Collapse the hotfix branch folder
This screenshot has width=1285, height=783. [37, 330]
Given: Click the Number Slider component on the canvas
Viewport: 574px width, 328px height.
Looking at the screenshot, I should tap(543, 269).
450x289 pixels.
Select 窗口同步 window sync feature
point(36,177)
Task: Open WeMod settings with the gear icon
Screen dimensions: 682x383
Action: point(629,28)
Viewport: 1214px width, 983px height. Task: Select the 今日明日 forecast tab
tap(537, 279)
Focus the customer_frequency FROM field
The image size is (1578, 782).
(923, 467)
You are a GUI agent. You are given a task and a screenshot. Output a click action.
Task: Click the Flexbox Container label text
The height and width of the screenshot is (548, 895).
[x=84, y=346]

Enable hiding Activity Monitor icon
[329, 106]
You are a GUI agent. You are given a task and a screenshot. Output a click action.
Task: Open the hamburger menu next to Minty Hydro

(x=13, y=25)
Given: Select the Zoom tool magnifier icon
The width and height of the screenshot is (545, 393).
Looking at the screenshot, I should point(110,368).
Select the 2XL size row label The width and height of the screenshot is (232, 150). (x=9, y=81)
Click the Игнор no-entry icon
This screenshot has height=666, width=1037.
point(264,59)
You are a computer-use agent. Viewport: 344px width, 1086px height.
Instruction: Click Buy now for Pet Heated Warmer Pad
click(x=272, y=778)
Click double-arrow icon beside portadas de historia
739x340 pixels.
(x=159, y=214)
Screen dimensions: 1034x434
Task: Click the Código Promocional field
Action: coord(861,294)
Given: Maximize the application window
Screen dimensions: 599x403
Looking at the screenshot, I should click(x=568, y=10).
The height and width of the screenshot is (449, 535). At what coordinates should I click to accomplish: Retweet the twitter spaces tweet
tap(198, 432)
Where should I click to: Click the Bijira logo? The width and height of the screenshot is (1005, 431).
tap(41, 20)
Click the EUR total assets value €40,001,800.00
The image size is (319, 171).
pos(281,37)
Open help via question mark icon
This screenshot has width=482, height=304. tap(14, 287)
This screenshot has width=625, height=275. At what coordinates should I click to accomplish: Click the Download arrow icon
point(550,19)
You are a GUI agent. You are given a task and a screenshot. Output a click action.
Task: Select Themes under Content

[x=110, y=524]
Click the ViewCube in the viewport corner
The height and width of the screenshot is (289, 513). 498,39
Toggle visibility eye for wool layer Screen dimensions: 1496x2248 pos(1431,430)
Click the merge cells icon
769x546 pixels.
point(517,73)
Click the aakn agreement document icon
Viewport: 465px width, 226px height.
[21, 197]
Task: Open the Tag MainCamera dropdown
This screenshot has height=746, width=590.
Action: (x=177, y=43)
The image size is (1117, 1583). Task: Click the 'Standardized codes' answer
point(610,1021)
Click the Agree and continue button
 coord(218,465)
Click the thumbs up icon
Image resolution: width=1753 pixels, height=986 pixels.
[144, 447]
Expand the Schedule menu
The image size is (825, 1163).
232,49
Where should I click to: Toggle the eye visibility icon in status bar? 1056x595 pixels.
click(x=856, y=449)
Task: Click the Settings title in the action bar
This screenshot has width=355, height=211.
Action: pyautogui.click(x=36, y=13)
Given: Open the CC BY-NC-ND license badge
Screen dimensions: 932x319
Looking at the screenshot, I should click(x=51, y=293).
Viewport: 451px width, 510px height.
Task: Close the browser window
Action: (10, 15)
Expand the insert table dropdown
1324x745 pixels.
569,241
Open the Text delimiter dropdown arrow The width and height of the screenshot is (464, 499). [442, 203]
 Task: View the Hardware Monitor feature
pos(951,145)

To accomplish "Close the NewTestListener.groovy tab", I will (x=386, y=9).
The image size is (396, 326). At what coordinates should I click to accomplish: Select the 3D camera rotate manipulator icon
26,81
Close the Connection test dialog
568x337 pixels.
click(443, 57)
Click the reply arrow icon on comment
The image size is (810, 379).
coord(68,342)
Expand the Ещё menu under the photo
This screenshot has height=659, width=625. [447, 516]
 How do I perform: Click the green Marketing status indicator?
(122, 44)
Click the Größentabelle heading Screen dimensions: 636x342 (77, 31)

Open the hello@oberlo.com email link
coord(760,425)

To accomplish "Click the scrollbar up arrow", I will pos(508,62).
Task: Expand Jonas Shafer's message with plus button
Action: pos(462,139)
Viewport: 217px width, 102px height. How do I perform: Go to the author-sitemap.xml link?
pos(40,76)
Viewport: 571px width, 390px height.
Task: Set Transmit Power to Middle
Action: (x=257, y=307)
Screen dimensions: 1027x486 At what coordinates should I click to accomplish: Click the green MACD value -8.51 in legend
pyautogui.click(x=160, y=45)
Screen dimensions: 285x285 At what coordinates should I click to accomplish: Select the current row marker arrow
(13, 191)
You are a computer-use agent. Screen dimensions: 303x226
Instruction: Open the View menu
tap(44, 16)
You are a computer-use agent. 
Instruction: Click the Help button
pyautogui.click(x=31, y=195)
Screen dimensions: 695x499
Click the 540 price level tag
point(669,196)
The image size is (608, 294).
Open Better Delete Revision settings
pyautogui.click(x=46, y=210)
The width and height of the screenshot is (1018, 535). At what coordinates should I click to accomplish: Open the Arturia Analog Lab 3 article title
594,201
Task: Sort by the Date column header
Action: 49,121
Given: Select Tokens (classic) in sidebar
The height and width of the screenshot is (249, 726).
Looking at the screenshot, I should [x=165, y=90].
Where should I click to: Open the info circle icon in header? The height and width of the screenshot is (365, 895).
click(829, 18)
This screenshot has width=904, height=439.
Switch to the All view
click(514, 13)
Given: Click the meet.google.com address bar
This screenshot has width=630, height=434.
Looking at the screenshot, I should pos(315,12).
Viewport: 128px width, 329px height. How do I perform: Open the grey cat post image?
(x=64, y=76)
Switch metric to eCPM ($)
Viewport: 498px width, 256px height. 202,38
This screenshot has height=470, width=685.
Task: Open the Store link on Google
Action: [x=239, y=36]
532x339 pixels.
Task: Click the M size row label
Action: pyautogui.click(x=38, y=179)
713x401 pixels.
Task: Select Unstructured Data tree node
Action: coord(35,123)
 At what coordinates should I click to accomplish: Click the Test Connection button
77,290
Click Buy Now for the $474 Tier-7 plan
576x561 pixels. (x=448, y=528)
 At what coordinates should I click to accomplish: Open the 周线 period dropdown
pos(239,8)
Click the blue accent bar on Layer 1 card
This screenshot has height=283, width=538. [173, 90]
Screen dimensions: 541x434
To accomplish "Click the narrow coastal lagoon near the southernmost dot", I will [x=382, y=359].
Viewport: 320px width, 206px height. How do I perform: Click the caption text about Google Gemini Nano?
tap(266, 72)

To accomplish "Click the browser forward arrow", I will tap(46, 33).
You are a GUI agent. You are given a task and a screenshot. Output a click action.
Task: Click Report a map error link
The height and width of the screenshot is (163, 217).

* * * * *

Problem requirements ▸
Copy every record once more, exactly as given.

Expected answer ▸
Collapse the hotfix branch folder
This screenshot has width=1285, height=783. [37, 330]
Given: Click the Number Slider component on the canvas
Viewport: 574px width, 328px height.
Looking at the screenshot, I should tap(543, 269).
450x289 pixels.
Select 窗口同步 window sync feature
point(36,177)
Task: Open WeMod settings with the gear icon
Screen dimensions: 682x383
Action: point(629,28)
Viewport: 1214px width, 983px height. Task: Select the 今日明日 forecast tab
tap(537, 279)
Focus the customer_frequency FROM field
The image size is (1578, 782).
(923, 467)
You are a GUI agent. You are given a task and a screenshot. Output a click action.
Task: Click the Flexbox Container label text
The height and width of the screenshot is (548, 895).
[x=84, y=346]

Enable hiding Activity Monitor icon
[329, 106]
You are a GUI agent. You are given a task and a screenshot. Output a click action.
Task: Open the hamburger menu next to Minty Hydro

(x=13, y=25)
Given: Select the Zoom tool magnifier icon
The width and height of the screenshot is (545, 393).
Looking at the screenshot, I should point(110,368).
Select the 2XL size row label The width and height of the screenshot is (232, 150). (x=9, y=81)
Click the Игнор no-entry icon
This screenshot has height=666, width=1037.
point(264,59)
You are a computer-use agent. Viewport: 344px width, 1086px height.
Instruction: Click Buy now for Pet Heated Warmer Pad
click(x=272, y=778)
Click double-arrow icon beside portadas de historia
739x340 pixels.
(x=159, y=214)
Screen dimensions: 1034x434
Task: Click the Código Promocional field
Action: coord(861,294)
Given: Maximize the application window
Screen dimensions: 599x403
Looking at the screenshot, I should click(x=568, y=10).
The height and width of the screenshot is (449, 535). At what coordinates should I click to accomplish: Retweet the twitter spaces tweet
tap(198, 432)
Where should I click to: Click the Bijira logo? The width and height of the screenshot is (1005, 431).
tap(41, 20)
Click the EUR total assets value €40,001,800.00
The image size is (319, 171).
pos(281,37)
Open help via question mark icon
This screenshot has width=482, height=304. tap(14, 287)
This screenshot has width=625, height=275. At what coordinates should I click to accomplish: Click the Download arrow icon
point(550,19)
You are a GUI agent. You are given a task and a screenshot. Output a click action.
Task: Select Themes under Content

[x=110, y=524]
Click the ViewCube in the viewport corner
The height and width of the screenshot is (289, 513). 498,39
Toggle visibility eye for wool layer Screen dimensions: 1496x2248 pos(1431,430)
Click the merge cells icon
769x546 pixels.
point(517,73)
Click the aakn agreement document icon
Viewport: 465px width, 226px height.
[21, 197]
Task: Open the Tag MainCamera dropdown
This screenshot has height=746, width=590.
Action: (x=177, y=43)
The image size is (1117, 1583). Task: Click the 'Standardized codes' answer
point(610,1021)
Click the Agree and continue button
 coord(218,465)
Click the thumbs up icon
Image resolution: width=1753 pixels, height=986 pixels.
[144, 447]
Expand the Schedule menu
The image size is (825, 1163).
232,49
Where should I click to: Toggle the eye visibility icon in status bar? 1056x595 pixels.
click(x=856, y=449)
Task: Click the Settings title in the action bar
This screenshot has width=355, height=211.
Action: pyautogui.click(x=36, y=13)
Given: Open the CC BY-NC-ND license badge
Screen dimensions: 932x319
Looking at the screenshot, I should click(x=51, y=293).
Viewport: 451px width, 510px height.
Task: Close the browser window
Action: (10, 15)
Expand the insert table dropdown
1324x745 pixels.
569,241
Open the Text delimiter dropdown arrow The width and height of the screenshot is (464, 499). [442, 203]
 Task: View the Hardware Monitor feature
pos(951,145)

To accomplish "Close the NewTestListener.groovy tab", I will (x=386, y=9).
The image size is (396, 326). At what coordinates should I click to accomplish: Select the 3D camera rotate manipulator icon
26,81
Close the Connection test dialog
568x337 pixels.
click(443, 57)
Click the reply arrow icon on comment
The image size is (810, 379).
coord(68,342)
Expand the Ещё menu under the photo
This screenshot has height=659, width=625. [447, 516]
 How do I perform: Click the green Marketing status indicator?
(122, 44)
Click the Größentabelle heading Screen dimensions: 636x342 (77, 31)

Open the hello@oberlo.com email link
coord(760,425)

To accomplish "Click the scrollbar up arrow", I will pos(508,62).
Task: Expand Jonas Shafer's message with plus button
Action: pos(462,139)
Viewport: 217px width, 102px height. How do I perform: Go to the author-sitemap.xml link?
pos(40,76)
Viewport: 571px width, 390px height.
Task: Set Transmit Power to Middle
Action: (x=257, y=307)
Screen dimensions: 1027x486 At what coordinates should I click to accomplish: Click the green MACD value -8.51 in legend
pyautogui.click(x=160, y=45)
Screen dimensions: 285x285 At what coordinates should I click to accomplish: Select the current row marker arrow
(13, 191)
You are a computer-use agent. Screen dimensions: 303x226
Instruction: Open the View menu
tap(44, 16)
You are a computer-use agent. 
Instruction: Click the Help button
pyautogui.click(x=31, y=195)
Screen dimensions: 695x499
Click the 540 price level tag
point(669,196)
The image size is (608, 294).
Open Better Delete Revision settings
pyautogui.click(x=46, y=210)
The width and height of the screenshot is (1018, 535). At what coordinates should I click to accomplish: Open the Arturia Analog Lab 3 article title
594,201
Task: Sort by the Date column header
Action: 49,121
Given: Select Tokens (classic) in sidebar
The height and width of the screenshot is (249, 726).
Looking at the screenshot, I should [x=165, y=90].
Where should I click to: Open the info circle icon in header? The height and width of the screenshot is (365, 895).
click(829, 18)
This screenshot has width=904, height=439.
Switch to the All view
click(514, 13)
Given: Click the meet.google.com address bar
This screenshot has width=630, height=434.
Looking at the screenshot, I should pos(315,12).
Viewport: 128px width, 329px height. How do I perform: Open the grey cat post image?
(x=64, y=76)
Switch metric to eCPM ($)
Viewport: 498px width, 256px height. 202,38
This screenshot has height=470, width=685.
Task: Open the Store link on Google
Action: [x=239, y=36]
532x339 pixels.
Task: Click the M size row label
Action: pyautogui.click(x=38, y=179)
713x401 pixels.
Task: Select Unstructured Data tree node
Action: coord(35,123)
 At what coordinates should I click to accomplish: Click the Test Connection button
77,290
Click Buy Now for the $474 Tier-7 plan
576x561 pixels. (x=448, y=528)
 At what coordinates should I click to accomplish: Open the 周线 period dropdown
pos(239,8)
Click the blue accent bar on Layer 1 card
This screenshot has height=283, width=538. [173, 90]
Screen dimensions: 541x434
To accomplish "Click the narrow coastal lagoon near the southernmost dot", I will [x=382, y=359].
Viewport: 320px width, 206px height. How do I perform: Click the caption text about Google Gemini Nano?
tap(266, 72)

To accomplish "Click the browser forward arrow", I will tap(46, 33).
You are a GUI agent. You are given a task and a screenshot. Output a click action.
Task: Click Report a map error link
The height and width of the screenshot is (163, 217).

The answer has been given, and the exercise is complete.